A GAO study of failures of small banks, or those with assets of less than $1 billion, says many of the banks that collapsed pursued aggressive growth strategies with nontraditional, riskier funding sources and weak underwriting and credit administration practices. Exacerbating the problem, the banks followed U.S. Generally Accepted Accounting Principles that required them to limit their loan loss reserves based on historical loss rates, which were readily exceeded as the real estate bubble burst. As a result, loan loss allowances were not adequate to handle the wave of credit losses that ensued, so banks had to recognize their losses through increased loan loss provisions that reduced earnings and regulatory capital, straining the banks to collapse.
The Financial Accounting Standards Board and the International Accounting Standards Board each have proposed a new accounting standard that would require banks to follow a more forward-looking approach following an expected-loss model to recognizing credit losses. The two boards could not agree, however, on exactly how the expected-loss model would work, leading to one approach for FASB, and a different approach for the IASB.
FASB has received more than 80 comment letters on its proposal, most from financial institutions, credit unions, professional associations, and others tied to the financial services sector. While many favor an expected-loss model, they call on FASB to work more closely with the IASB to achieve a converge approach and to make some significant changes to the proposal to make it more operational.

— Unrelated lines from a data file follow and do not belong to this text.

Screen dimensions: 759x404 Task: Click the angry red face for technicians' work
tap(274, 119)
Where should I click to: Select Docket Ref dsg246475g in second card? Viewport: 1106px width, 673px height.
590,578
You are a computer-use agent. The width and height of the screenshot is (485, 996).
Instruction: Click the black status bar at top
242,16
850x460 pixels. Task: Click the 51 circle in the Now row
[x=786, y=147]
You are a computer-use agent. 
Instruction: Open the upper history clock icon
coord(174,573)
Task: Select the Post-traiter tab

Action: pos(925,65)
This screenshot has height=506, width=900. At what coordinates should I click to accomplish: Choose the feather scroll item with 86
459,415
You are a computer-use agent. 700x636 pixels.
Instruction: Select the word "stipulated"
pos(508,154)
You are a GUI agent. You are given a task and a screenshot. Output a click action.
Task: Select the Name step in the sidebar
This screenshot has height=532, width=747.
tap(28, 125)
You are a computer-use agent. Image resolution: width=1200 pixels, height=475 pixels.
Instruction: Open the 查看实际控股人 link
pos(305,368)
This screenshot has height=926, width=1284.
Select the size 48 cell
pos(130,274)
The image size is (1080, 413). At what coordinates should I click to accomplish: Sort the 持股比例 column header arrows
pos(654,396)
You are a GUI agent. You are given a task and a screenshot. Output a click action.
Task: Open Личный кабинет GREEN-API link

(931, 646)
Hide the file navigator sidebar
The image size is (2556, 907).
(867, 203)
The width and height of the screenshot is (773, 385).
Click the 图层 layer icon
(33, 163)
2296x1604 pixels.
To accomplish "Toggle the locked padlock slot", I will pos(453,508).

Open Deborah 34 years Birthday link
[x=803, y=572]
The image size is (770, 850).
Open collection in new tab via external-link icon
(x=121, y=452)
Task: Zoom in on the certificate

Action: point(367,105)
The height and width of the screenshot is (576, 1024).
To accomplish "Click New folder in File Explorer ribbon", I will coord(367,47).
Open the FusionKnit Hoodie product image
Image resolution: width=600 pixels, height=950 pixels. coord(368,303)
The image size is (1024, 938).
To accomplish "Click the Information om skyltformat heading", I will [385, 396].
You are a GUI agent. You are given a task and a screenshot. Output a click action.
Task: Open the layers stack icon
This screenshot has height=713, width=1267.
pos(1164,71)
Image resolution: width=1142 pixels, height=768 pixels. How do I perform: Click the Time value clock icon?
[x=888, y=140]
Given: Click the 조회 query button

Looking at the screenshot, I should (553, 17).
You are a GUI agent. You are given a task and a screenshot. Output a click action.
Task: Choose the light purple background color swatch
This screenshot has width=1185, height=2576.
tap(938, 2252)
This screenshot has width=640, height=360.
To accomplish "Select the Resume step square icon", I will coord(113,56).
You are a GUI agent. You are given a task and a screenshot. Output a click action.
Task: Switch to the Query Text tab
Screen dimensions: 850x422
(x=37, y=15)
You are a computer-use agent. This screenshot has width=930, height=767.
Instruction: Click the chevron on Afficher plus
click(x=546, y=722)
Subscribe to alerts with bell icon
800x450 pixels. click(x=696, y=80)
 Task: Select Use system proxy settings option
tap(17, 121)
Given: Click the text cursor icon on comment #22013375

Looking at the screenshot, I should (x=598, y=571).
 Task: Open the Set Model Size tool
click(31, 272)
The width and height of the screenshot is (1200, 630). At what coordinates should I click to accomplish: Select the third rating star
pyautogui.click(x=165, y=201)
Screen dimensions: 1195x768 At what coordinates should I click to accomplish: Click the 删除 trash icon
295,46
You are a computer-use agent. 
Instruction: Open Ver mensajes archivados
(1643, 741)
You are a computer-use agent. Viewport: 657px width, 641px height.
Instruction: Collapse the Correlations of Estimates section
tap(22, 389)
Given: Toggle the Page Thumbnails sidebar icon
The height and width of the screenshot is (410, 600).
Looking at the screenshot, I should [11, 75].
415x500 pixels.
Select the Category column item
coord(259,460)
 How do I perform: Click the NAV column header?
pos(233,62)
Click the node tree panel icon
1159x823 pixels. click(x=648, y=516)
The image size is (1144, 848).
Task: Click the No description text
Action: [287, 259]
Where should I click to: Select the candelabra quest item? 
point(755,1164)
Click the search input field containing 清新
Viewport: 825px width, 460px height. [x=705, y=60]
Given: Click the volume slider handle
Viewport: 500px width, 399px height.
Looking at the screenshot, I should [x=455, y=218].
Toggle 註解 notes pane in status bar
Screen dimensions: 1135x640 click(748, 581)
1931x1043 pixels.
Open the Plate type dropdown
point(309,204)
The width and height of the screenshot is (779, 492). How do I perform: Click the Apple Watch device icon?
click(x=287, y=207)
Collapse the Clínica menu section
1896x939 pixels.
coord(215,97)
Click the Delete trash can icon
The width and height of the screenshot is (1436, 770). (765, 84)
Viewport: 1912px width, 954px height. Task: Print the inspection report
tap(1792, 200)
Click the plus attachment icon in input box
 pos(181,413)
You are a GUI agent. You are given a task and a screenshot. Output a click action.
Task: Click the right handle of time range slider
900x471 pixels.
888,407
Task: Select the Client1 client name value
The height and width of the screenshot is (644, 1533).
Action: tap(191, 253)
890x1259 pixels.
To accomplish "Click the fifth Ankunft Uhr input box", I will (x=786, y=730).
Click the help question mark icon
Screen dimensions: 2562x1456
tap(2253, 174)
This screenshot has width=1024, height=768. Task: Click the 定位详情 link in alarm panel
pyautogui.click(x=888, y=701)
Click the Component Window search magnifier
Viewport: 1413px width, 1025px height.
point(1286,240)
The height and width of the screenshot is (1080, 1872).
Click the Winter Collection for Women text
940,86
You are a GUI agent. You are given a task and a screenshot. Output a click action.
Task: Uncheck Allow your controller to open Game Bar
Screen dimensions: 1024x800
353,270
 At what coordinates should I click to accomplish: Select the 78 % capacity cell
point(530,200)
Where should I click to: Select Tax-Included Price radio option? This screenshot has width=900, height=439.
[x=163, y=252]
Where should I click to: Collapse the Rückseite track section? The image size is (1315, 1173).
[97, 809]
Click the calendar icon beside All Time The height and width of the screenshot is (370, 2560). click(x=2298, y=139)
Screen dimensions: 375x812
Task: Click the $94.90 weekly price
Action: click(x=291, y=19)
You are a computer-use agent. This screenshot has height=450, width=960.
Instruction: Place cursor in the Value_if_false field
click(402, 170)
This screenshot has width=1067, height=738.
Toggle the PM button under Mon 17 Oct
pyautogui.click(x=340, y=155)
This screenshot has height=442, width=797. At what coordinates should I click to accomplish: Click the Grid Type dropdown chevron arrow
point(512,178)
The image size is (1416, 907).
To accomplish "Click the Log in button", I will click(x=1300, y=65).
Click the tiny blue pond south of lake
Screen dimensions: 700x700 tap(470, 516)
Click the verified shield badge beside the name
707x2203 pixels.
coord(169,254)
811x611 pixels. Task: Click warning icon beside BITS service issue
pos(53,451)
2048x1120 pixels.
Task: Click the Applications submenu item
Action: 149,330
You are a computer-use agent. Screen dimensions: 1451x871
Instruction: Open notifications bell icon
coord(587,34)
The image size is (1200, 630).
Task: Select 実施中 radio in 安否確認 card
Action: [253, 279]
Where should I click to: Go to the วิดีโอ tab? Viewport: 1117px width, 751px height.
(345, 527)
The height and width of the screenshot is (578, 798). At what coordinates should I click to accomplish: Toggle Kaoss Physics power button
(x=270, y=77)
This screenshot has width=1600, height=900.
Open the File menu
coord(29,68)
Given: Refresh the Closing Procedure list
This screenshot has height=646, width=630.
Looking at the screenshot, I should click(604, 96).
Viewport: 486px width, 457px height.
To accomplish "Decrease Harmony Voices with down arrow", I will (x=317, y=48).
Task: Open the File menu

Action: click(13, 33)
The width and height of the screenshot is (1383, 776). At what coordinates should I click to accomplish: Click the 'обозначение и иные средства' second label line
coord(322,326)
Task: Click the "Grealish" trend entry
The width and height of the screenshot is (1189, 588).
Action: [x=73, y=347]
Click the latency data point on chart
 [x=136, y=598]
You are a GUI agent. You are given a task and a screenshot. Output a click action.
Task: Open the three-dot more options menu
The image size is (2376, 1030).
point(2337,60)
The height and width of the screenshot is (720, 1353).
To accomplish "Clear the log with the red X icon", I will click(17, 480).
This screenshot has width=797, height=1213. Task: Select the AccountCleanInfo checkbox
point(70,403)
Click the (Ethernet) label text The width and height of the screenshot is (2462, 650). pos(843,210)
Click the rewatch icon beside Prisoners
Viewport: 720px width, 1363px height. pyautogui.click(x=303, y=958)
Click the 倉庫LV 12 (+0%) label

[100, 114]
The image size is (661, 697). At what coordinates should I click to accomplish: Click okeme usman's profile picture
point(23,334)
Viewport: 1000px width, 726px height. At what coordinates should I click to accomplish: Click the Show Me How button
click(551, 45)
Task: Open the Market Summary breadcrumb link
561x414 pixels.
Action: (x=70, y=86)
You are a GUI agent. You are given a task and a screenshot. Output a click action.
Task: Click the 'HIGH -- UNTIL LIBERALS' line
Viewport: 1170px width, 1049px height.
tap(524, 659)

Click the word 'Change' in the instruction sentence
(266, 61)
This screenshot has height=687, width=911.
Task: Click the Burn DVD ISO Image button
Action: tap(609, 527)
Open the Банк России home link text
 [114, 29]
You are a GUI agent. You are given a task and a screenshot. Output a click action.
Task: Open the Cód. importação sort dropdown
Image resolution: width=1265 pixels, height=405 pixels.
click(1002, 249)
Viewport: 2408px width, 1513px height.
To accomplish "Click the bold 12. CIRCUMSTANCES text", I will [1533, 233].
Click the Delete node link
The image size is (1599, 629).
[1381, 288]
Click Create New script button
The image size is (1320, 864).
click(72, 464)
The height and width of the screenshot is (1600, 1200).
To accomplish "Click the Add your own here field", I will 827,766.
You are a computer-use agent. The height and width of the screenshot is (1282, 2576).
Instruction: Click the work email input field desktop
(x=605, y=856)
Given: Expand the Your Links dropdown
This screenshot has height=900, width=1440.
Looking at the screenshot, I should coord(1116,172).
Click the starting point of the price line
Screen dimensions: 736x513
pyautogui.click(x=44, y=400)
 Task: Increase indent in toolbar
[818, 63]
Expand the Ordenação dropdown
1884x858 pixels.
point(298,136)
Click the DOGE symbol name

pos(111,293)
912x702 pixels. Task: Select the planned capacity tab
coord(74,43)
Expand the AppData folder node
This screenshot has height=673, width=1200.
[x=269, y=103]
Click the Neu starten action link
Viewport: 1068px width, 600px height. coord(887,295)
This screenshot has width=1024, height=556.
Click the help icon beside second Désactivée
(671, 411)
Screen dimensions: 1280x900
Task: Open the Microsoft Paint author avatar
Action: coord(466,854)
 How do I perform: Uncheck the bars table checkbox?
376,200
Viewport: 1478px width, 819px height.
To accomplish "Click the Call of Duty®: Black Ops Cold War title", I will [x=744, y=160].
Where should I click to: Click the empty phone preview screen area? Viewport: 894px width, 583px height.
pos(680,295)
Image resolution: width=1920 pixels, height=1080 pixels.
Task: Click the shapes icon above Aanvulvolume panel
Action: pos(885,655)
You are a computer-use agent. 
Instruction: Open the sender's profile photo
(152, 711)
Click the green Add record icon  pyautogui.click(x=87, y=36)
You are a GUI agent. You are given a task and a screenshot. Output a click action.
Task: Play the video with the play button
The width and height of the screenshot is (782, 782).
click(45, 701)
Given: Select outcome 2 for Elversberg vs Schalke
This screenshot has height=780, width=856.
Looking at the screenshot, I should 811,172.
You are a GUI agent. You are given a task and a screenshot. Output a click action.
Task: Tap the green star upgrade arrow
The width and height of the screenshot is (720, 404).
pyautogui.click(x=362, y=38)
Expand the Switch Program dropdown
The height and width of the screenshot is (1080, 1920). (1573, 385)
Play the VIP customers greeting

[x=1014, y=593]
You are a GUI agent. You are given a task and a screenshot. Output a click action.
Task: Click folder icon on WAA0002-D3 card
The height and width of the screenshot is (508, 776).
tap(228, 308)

The American Bankers Association, for example, provides more than 30 pages of explanation for how both FASB's and IASB's models contain problems with their respective expected-loss approaches and how the banking profession has a model it believes already works to impair loans and emerge from loss periods. In fact, the ABA says its working group continues to study the proposal along with a related proposal on recognizing and measuring financial instruments, and continues to find issues, leading to a request for more time to submit comments. “With each new conference call, particularly on recognition and measurement, new questions are being raised,” wrote Michael Gullette, vice president of accounting and financial management for ABA.
The National Credit Union Administration says FASB's model would be unduly burdensome on small and medium-sized credit unions and would discourage them from making loans to low-income borrowers. The Conference of State Bank Supervisors says banks will benefit from a standard that enables stronger reserves as a result of forward-looking accounting, but it worries FASB's model is too difficult to implement and requires too much difficult forecasting.